I presume that it takes moderator privileges to delete a Wiki and I would appreciate an explanation. Anticipating that the tag is considered too generic, I would ask how to help new users understand overall concepts without having to search through dozens of questions that touch on small parts of how Drupal works and do not interrelate each content piece. I would argue that there are enough questions from new site users that fall into this category that some sort of Getting Started Tag is desirable.

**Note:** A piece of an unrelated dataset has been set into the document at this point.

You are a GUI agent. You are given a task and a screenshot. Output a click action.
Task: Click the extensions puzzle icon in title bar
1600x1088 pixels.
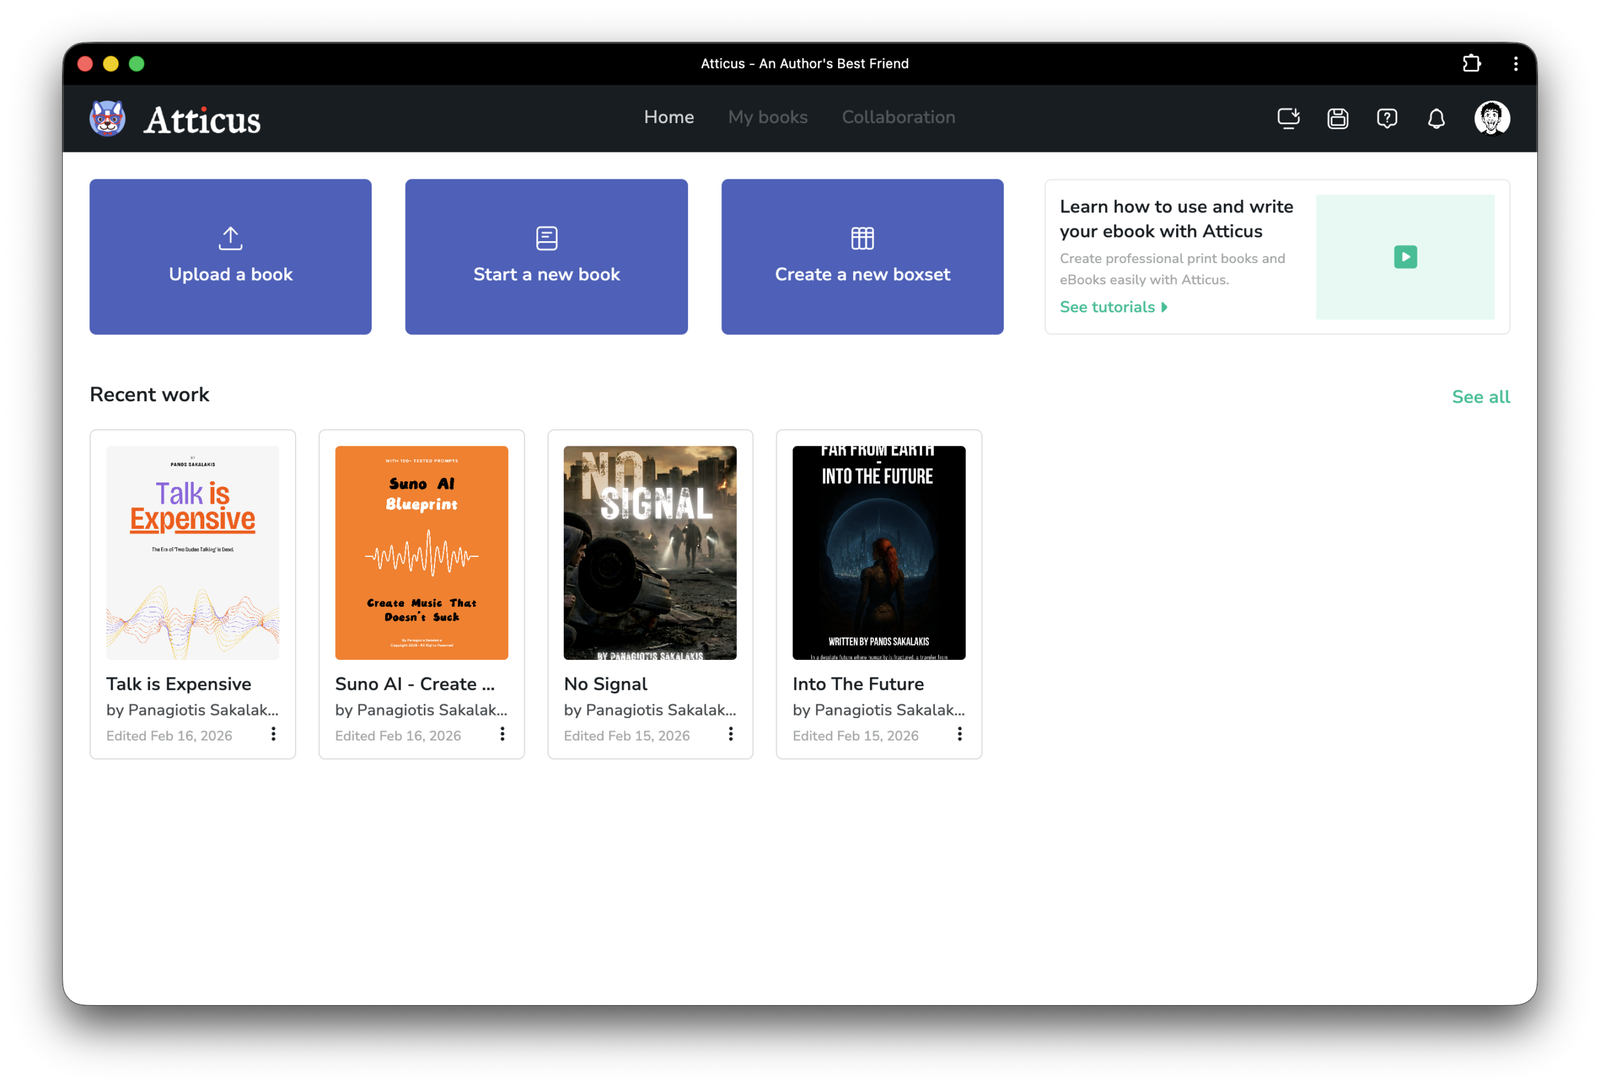point(1471,63)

I believe in returning to the community for the help I have received as I learn more and have found work on the Wikis as a means to do so that, I believe, is especially helpful to new users. The Wiki content I had posted was an answer I had prepared for one of those broad how do I get started questions that was closed while I was writing an answer. I agree with the explanation to the questioner from the moderator, but I still thought there should be a place to provide information to such questions. Tag Wikis seems to be the only alternative place to help steer someone in the right direction. It does not seem right to tell someone who is struggling to 'get it', "don't ask us a broad question" and not offer them some direction.

Unfortunately, the work in progress I had posted in the Wiki was the only copy of that portion of the wiki content I have been working on. When a question is closed, the author can still see it. When this wiki was closed my work was simply deleted without warning. Very discouraging!


When I first began working with Drupal, I was very confused by how it works. I thought an active site like this one was very valuable for learning more (and it certainly has been). Some of my early questions sounded similar to the one that led me to explore this idea to help someone who is just getting started. My earliest questions were overly broad and confused, and more than once I was told so in comments. The comments were true, but not very helpful to me. The person with the closed question last week that got me started on this has a high reputation on stackexchange, but freely admitted he was a bit lost getting started. Our community response was to close his question. That is certainly not very helpful or hospitable.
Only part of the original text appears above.